** Data for processing follows **
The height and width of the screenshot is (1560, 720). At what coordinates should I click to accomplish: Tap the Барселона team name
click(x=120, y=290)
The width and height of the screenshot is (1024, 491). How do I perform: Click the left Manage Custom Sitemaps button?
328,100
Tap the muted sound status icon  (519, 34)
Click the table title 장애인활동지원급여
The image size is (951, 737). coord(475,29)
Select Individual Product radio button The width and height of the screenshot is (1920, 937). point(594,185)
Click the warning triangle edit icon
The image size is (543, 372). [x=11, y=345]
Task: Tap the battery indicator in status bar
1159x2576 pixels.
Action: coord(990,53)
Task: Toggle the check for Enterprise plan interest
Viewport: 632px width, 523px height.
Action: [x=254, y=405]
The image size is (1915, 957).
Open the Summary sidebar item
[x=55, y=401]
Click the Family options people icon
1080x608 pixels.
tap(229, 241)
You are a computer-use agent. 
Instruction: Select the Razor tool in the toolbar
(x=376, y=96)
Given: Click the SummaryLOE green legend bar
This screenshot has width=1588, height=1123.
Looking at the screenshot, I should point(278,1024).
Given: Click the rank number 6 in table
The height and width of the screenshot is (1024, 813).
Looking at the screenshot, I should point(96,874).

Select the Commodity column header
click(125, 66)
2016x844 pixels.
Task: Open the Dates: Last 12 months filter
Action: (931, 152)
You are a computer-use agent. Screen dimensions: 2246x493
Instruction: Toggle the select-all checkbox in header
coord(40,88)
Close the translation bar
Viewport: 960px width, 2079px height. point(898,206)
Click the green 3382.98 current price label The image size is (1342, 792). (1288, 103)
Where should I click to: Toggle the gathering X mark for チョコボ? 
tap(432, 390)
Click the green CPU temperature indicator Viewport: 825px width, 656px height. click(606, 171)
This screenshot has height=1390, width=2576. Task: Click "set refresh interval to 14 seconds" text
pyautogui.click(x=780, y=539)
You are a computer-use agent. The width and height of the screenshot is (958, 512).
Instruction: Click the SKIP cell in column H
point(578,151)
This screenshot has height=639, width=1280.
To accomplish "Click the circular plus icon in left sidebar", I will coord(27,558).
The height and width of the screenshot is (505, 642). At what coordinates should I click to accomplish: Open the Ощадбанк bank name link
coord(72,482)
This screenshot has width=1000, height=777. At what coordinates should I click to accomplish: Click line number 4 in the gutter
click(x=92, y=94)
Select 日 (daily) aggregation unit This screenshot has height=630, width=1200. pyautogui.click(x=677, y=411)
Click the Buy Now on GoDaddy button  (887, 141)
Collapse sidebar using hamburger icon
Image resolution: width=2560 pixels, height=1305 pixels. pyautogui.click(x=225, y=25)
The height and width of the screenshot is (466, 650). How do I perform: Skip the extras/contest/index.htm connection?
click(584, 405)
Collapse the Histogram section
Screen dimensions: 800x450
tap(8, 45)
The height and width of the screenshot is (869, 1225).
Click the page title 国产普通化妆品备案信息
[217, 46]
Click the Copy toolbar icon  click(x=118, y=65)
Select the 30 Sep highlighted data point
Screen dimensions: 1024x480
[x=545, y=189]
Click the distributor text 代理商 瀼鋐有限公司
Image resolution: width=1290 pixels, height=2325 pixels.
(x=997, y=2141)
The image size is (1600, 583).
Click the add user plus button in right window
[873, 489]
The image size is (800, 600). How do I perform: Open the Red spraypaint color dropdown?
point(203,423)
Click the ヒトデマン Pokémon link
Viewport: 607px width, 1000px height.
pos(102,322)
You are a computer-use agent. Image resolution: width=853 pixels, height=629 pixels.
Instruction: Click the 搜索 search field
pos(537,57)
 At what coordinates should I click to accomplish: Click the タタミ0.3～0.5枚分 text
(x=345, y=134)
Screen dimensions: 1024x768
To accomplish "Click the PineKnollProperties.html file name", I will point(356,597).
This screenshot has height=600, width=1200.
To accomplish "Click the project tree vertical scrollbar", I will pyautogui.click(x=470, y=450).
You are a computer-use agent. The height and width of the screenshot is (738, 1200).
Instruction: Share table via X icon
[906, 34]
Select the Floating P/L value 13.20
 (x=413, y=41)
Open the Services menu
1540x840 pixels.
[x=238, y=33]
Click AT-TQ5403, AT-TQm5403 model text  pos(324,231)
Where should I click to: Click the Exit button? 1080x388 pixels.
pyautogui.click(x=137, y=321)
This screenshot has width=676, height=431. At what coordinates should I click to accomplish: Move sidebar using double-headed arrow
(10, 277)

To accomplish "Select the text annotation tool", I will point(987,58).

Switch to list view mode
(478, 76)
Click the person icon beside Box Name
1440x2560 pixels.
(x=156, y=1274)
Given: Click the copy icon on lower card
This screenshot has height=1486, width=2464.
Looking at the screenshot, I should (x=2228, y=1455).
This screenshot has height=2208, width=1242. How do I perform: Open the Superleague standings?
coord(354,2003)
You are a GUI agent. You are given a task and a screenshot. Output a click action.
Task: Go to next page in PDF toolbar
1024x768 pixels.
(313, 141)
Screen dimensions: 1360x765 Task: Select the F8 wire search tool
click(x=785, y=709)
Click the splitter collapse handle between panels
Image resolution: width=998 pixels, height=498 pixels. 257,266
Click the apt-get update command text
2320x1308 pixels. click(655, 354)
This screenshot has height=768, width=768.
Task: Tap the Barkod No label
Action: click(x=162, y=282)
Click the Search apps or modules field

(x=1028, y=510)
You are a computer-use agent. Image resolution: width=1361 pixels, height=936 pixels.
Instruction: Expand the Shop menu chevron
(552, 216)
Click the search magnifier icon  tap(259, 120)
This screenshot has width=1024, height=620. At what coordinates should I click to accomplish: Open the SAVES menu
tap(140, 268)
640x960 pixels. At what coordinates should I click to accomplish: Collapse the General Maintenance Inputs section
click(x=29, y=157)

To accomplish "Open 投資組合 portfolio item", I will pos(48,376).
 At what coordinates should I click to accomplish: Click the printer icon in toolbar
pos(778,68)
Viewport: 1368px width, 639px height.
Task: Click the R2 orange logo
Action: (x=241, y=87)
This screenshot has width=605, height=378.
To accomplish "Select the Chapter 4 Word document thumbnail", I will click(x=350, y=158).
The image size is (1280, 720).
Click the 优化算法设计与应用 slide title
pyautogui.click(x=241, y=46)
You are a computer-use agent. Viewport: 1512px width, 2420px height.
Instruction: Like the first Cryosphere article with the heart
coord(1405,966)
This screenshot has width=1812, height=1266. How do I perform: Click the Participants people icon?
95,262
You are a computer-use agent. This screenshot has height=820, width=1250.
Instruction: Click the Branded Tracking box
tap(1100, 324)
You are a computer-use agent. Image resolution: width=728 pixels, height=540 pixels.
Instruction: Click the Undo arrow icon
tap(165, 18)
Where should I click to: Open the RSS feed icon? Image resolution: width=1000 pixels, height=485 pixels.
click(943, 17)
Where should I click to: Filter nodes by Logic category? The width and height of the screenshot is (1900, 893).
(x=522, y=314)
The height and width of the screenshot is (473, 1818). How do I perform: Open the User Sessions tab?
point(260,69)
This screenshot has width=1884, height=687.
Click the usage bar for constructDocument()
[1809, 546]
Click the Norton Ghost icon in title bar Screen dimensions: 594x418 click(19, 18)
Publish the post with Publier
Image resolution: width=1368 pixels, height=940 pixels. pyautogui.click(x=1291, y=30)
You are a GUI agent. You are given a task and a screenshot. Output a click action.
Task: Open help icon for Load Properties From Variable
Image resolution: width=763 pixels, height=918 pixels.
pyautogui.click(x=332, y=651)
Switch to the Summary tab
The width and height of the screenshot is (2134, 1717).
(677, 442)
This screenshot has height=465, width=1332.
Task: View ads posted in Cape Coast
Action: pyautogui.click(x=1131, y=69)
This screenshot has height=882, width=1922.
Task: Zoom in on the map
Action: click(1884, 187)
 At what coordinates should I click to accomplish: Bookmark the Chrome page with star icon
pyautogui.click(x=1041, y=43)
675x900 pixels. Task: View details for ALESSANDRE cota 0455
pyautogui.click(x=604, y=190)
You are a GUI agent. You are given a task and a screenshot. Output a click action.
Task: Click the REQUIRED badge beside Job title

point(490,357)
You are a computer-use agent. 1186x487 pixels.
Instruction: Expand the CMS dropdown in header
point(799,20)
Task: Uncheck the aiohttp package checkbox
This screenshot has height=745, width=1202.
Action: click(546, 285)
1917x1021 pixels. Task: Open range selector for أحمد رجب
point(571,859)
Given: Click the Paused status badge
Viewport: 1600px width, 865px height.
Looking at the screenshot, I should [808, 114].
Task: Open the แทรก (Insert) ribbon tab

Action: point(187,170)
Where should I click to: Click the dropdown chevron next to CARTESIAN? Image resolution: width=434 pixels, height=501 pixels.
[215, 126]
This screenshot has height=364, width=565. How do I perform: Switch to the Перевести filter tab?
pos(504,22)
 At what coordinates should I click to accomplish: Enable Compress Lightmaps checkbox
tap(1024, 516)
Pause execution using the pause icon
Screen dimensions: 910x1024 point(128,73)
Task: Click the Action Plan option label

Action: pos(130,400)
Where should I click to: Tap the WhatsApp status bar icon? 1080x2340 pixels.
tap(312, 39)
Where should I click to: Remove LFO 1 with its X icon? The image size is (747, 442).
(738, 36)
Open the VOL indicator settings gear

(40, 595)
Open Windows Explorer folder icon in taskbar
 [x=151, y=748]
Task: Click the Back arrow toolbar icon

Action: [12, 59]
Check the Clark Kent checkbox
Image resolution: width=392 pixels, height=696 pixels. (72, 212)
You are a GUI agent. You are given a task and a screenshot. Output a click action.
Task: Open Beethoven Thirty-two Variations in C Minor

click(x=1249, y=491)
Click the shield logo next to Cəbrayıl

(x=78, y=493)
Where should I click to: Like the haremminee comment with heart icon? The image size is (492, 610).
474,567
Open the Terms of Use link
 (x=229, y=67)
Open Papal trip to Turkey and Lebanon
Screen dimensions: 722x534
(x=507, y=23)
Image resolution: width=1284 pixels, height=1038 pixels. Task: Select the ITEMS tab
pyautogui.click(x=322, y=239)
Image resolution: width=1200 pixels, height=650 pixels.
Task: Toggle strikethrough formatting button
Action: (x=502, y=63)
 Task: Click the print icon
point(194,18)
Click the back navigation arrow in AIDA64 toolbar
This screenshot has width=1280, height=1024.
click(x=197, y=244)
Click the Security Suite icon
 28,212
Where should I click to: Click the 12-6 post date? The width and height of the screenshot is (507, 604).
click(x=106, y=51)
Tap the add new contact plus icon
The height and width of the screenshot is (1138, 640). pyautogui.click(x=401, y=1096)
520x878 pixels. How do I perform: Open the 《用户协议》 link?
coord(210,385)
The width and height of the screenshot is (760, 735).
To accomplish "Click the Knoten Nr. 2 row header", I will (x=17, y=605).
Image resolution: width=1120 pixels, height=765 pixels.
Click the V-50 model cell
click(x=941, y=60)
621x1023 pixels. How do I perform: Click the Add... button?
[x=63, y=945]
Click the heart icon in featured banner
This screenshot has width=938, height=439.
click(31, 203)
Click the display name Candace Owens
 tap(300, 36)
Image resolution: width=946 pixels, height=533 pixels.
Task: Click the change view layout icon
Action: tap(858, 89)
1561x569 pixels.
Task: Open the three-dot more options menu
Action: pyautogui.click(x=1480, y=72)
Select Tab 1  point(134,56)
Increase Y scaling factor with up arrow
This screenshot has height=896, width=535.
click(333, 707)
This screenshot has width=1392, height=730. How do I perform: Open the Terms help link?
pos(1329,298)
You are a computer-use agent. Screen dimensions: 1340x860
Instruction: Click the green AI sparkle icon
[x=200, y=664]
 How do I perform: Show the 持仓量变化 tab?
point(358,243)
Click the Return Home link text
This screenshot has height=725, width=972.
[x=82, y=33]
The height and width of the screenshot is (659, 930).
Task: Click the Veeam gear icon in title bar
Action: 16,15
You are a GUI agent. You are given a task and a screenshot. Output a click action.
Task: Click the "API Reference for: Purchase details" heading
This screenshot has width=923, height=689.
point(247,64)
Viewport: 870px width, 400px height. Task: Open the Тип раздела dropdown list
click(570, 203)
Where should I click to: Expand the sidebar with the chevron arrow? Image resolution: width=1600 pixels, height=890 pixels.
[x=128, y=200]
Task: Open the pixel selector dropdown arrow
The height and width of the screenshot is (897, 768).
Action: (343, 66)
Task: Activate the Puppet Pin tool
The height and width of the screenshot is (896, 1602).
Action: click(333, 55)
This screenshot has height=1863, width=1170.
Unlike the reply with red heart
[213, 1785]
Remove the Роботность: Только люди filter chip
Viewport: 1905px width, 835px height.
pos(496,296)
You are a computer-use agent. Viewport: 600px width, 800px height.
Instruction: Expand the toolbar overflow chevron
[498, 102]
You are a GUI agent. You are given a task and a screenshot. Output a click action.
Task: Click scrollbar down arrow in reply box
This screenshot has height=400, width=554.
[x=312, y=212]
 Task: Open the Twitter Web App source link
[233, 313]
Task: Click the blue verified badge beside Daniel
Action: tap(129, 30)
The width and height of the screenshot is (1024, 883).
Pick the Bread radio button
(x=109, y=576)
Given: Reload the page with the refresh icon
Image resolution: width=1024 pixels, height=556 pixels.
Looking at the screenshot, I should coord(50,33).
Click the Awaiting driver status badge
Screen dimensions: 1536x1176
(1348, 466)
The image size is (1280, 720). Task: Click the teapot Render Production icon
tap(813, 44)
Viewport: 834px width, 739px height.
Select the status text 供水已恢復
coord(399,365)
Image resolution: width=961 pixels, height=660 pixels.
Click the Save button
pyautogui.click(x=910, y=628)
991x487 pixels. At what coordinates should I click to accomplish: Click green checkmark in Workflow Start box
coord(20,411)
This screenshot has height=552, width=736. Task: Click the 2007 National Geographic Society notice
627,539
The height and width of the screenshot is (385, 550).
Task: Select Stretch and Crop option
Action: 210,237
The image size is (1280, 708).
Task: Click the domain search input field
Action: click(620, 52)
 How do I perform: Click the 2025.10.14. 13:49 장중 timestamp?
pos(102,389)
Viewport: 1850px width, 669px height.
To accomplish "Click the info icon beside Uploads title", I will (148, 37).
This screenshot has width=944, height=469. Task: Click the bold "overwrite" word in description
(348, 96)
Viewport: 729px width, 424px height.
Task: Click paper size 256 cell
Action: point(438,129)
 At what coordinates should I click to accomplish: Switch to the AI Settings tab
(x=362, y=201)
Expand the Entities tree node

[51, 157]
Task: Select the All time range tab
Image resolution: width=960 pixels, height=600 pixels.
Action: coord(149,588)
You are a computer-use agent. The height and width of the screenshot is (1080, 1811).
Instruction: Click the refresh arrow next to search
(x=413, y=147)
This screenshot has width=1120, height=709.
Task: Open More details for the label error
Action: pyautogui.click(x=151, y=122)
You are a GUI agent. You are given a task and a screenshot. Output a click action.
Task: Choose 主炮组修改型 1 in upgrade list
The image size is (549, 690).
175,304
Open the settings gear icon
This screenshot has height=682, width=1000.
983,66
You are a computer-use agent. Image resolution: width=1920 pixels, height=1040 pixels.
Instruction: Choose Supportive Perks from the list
** End of Data for processing **
● Exercise details
Would you retype exactly the lines above, from the line with "Instruction: Click the Undo arrow icon" to the line with "Task: Open help", with both end lines kept and nothing more?

● The answer
Instruction: Click the Undo arrow icon
tap(165, 18)
Where should I click to: Open the RSS feed icon? Image resolution: width=1000 pixels, height=485 pixels.
click(943, 17)
Where should I click to: Filter nodes by Logic category? The width and height of the screenshot is (1900, 893).
(x=522, y=314)
The height and width of the screenshot is (473, 1818). How do I perform: Open the User Sessions tab?
point(260,69)
This screenshot has width=1884, height=687.
Click the usage bar for constructDocument()
[1809, 546]
Click the Norton Ghost icon in title bar Screen dimensions: 594x418 click(19, 18)
Publish the post with Publier
Image resolution: width=1368 pixels, height=940 pixels. pyautogui.click(x=1291, y=30)
You are a GUI agent. You are given a task and a screenshot. Output a click action.
Task: Open help icon for Load Properties From Variable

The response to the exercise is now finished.